Scientific classification
- Kingdom: Animalia
- Phylum: Chordata
- Class: Chondrichthyes
- Subclass: Elasmobranchii
- Division: Selachii
- Order: Squaliformes
- Family: Squalidae
- Genus: Cirrhigaleus
- Species: C. barbifer
- Binomial name: Cirrhigaleus barbifer S. Tanaka (I), 1912

= Mandarin dogfish =

- Genus: Cirrhigaleus
- Species: barbifer
- Authority: S. Tanaka (I), 1912
- Conservation status: LC

Species of shark

The mandarin dogfish (Cirrhigaleus barbifer) is a dogfish, a member of the family Squalidae in the order Squaliformes. It is found at depths of 140–650 m off southern Japan, Taiwan, and Indonesia (Bali and Lombok). Populations off Australia and New Zealand were formerly included in this species, but in 2007 these were assigned to a new species, the southern mandarin dogfish. It is not clear which of these species is involved in other populations from the tropical West Pacific.

In March 2013 it was announced that two sharks caught near Rottnest Island off the coast of Western Australia in 2011 had been identified as Cirrhigaleus barbifer.

== History ==
The first observation of the species outside Japanese waters can be found in record from 1912, identifying Cirrhigaleus barbifer in New Zealand waters. In 1969, a female Cirrhigaleus barbifer was long-lined in about 360 m for observation, measuring 922 mm in total length. The female was found between Mayor Island and White Island in the Bay of Plenty by Mr. Goldie Hitchling on the Fair Isle, a commercial fishing vessel. The fish was sent to Wellington via the New Zealand Marine Department for identification. The second specimen was found on 22 September 1970 by Mr. J. I. Phillips on the fishing vessel Moana. This specimen was another female, long-lined in about 440 m, measuring 1082 mm in total length. Both individuals can be found in the Dominion Museum in Wellington, by their registration numbers 5105 and 5163 respectively.

## Supplied data

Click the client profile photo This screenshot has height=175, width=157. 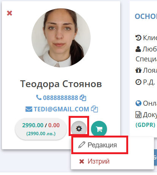[61, 38]
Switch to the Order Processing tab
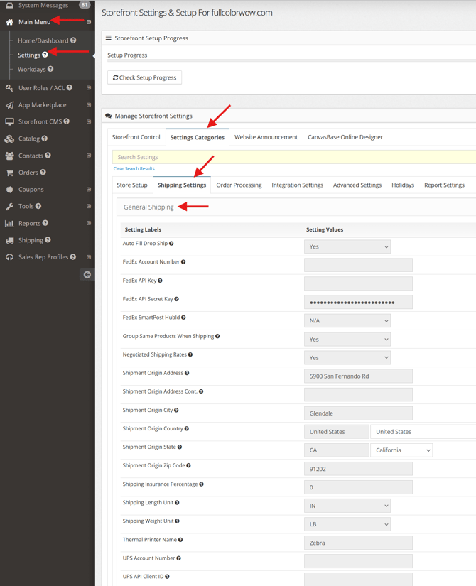The image size is (476, 586). 239,185
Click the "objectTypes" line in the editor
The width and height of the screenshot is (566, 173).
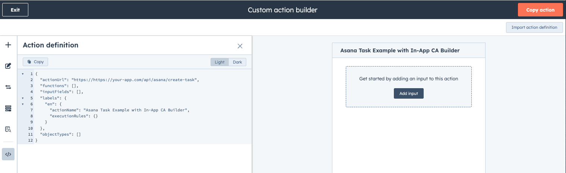(x=60, y=134)
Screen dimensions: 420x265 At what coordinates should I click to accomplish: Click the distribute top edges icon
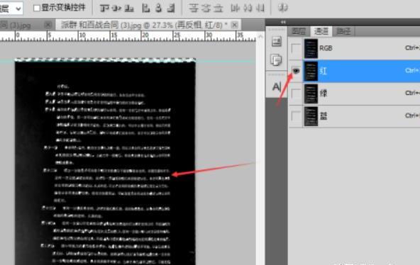click(193, 9)
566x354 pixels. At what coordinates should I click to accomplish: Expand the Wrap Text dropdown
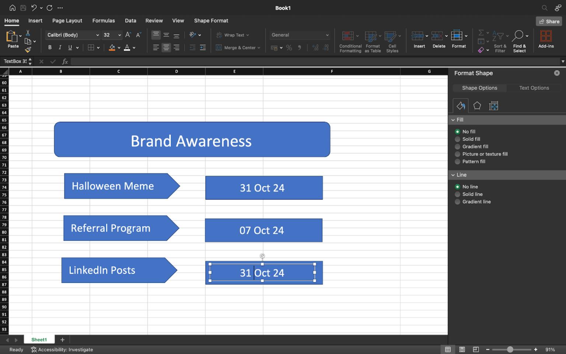[248, 35]
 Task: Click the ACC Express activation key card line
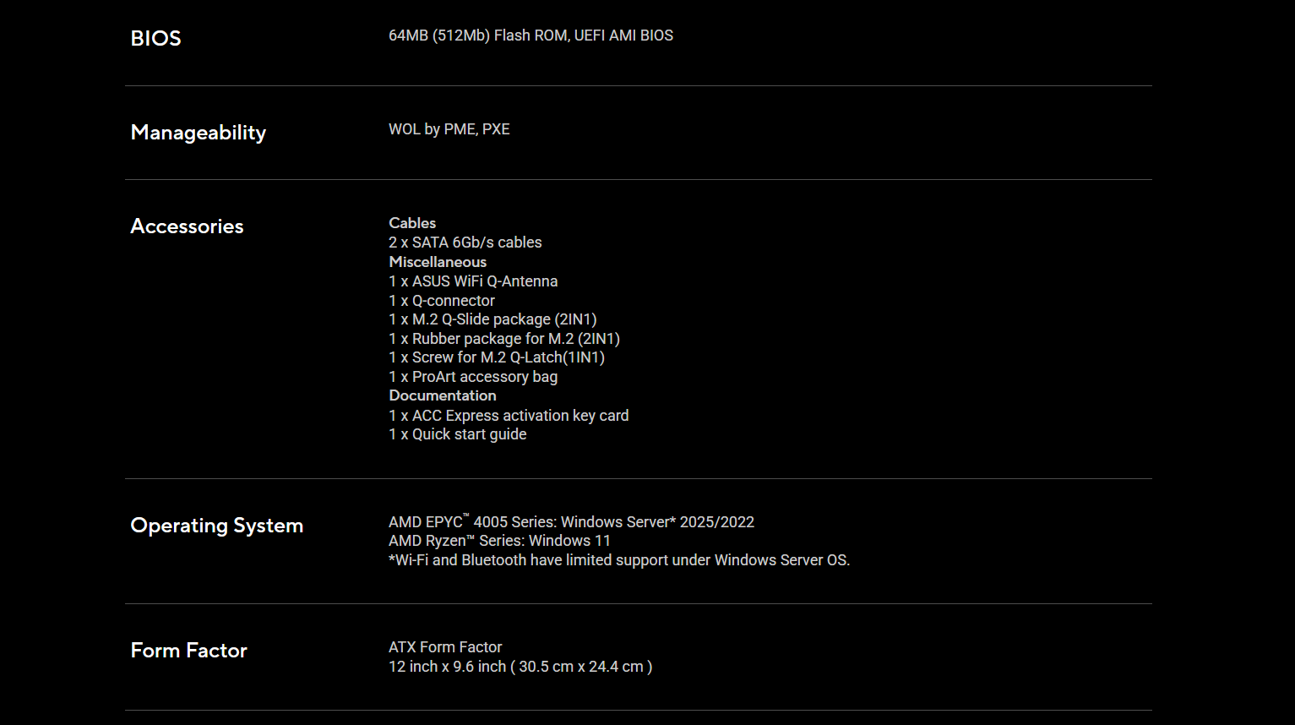(509, 416)
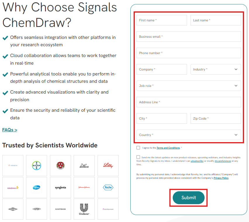Click the Harvard crest logo

coord(60,166)
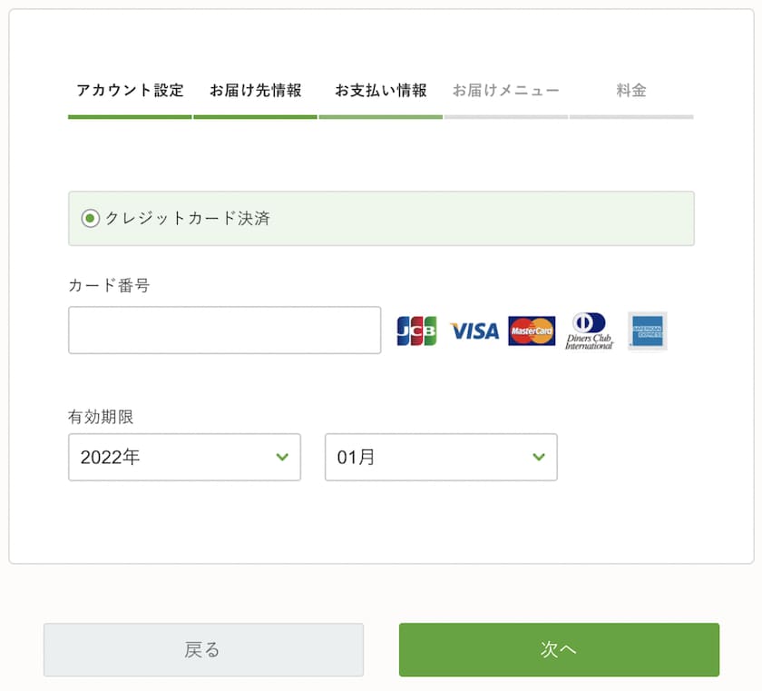Click the chevron arrow on the year selector
The height and width of the screenshot is (691, 762).
tap(282, 458)
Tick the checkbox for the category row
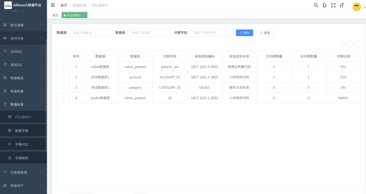This screenshot has width=366, height=194. 63,88
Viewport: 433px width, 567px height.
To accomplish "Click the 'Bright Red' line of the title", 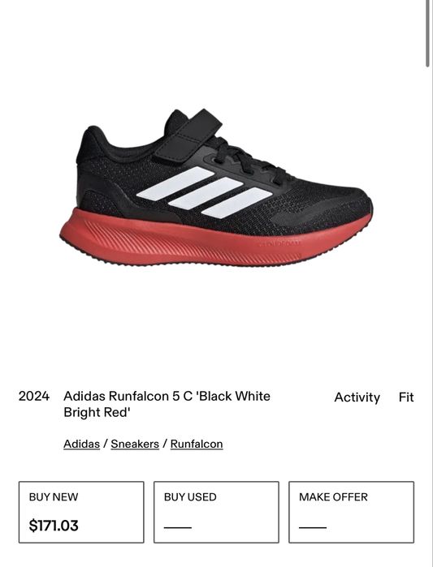I will point(97,412).
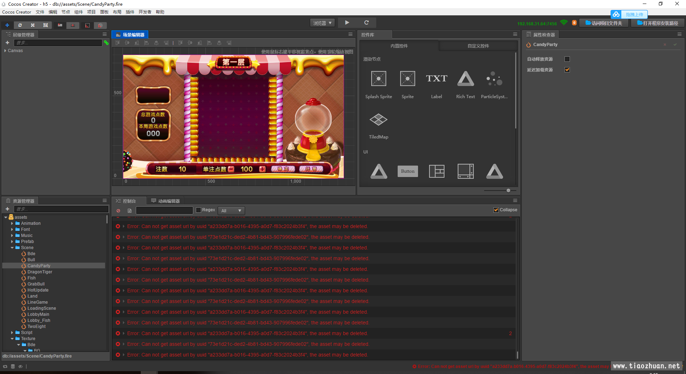Viewport: 686px width, 374px height.
Task: Switch to 自定义控件 tab
Action: pos(478,46)
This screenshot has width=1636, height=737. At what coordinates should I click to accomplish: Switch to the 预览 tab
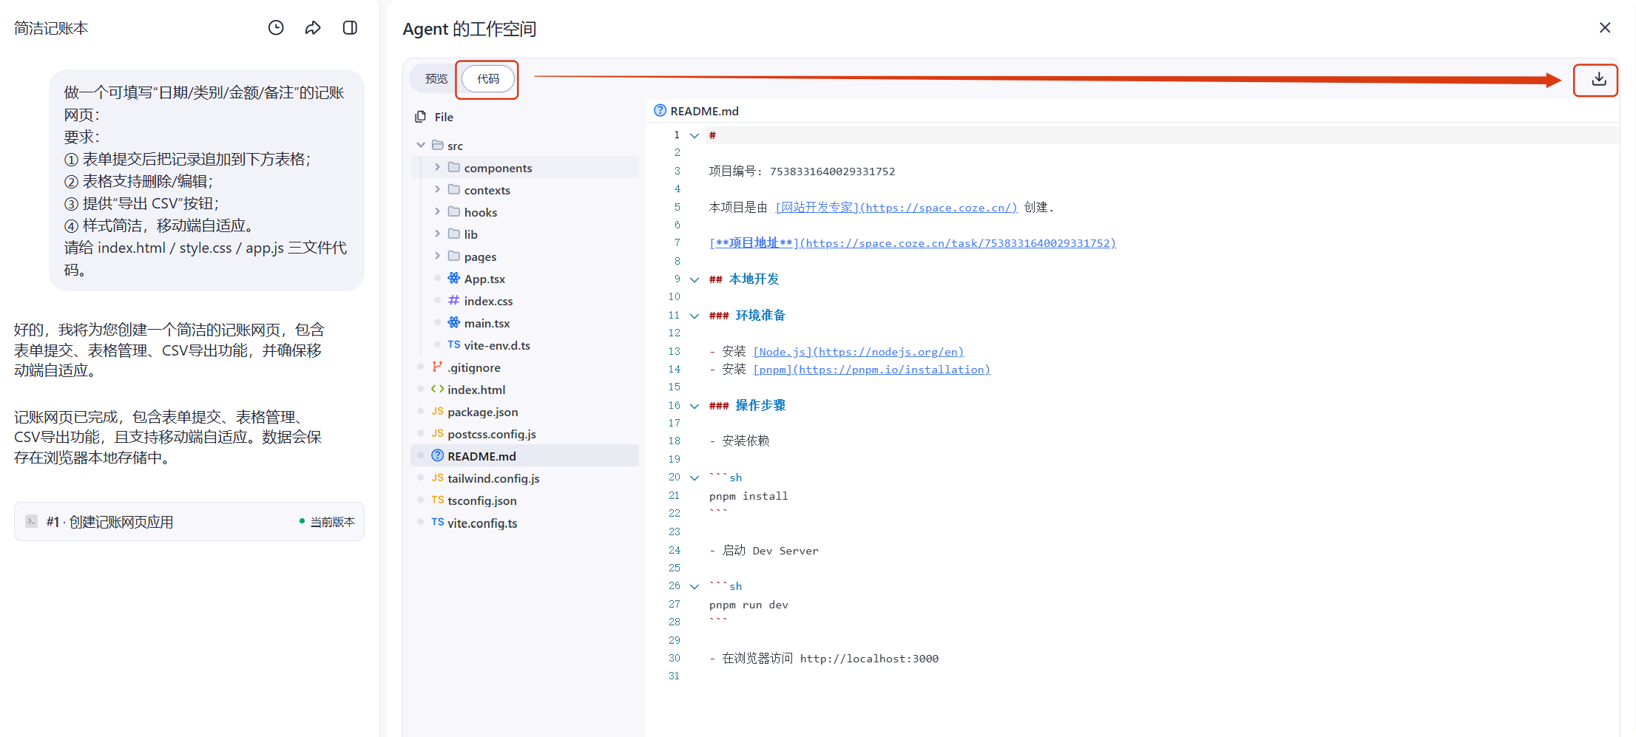436,79
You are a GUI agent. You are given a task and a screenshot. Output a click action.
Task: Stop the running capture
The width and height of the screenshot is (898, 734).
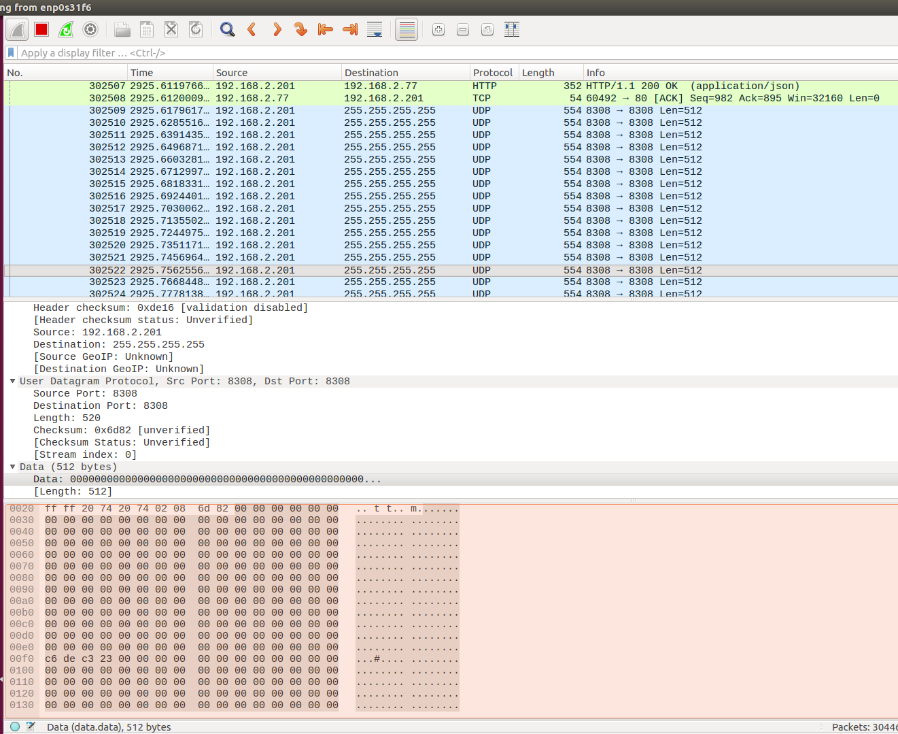pos(41,29)
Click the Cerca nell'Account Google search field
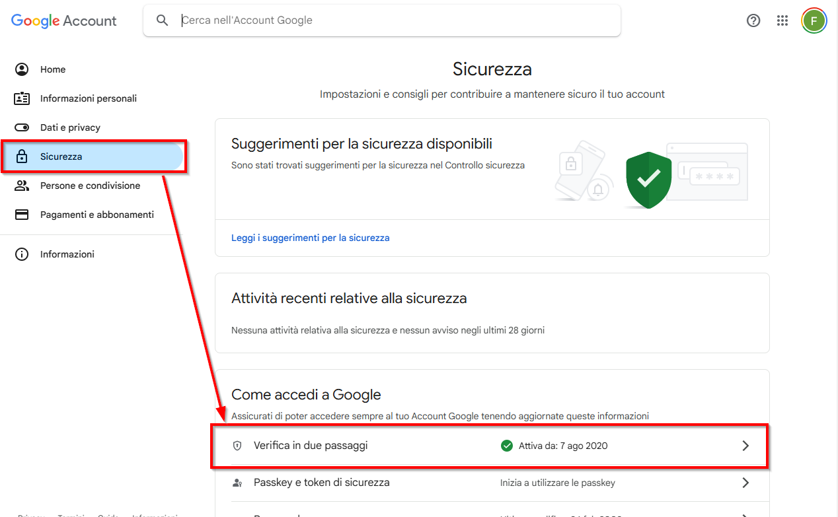The width and height of the screenshot is (838, 517). coord(397,20)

## Activity
Continue the text on the mandarin dogfish from the point where it stops. The items are not needed for this.

## Your response
The two females are the largest individuals of Cirrhigaleus barbifer recorded thus far, and are the only individuals known to reside elsewhere besides Japanese waters. Their observed location in New Zealand is indicative of the great extension of range for this species.

Cirrhigaleus barbifer was established by Tanka in 1912 as a new genus and species within Squalidae (dogfish) based on a single male individual that was found in the Tokyo Fish Market, but was later identified as being from the Sagami Sea. Elsewhere, Herre had proposed a new genus and species for a female Cirrhigaleus barbifer found in Misaki Bay in Japan. Herre had initially dubbed this individual Phaenopogon barbulifer, but upon discovery of Tanka's records, conceded the name to Cirrhigaleus barbifer. Garman (1913), Fowler (1941), and Bigelow and Schroeder (1948, 1957), used both accounts by Tanka and Herre to determine the status of Cirrhigaleus and how it relates to Squalus.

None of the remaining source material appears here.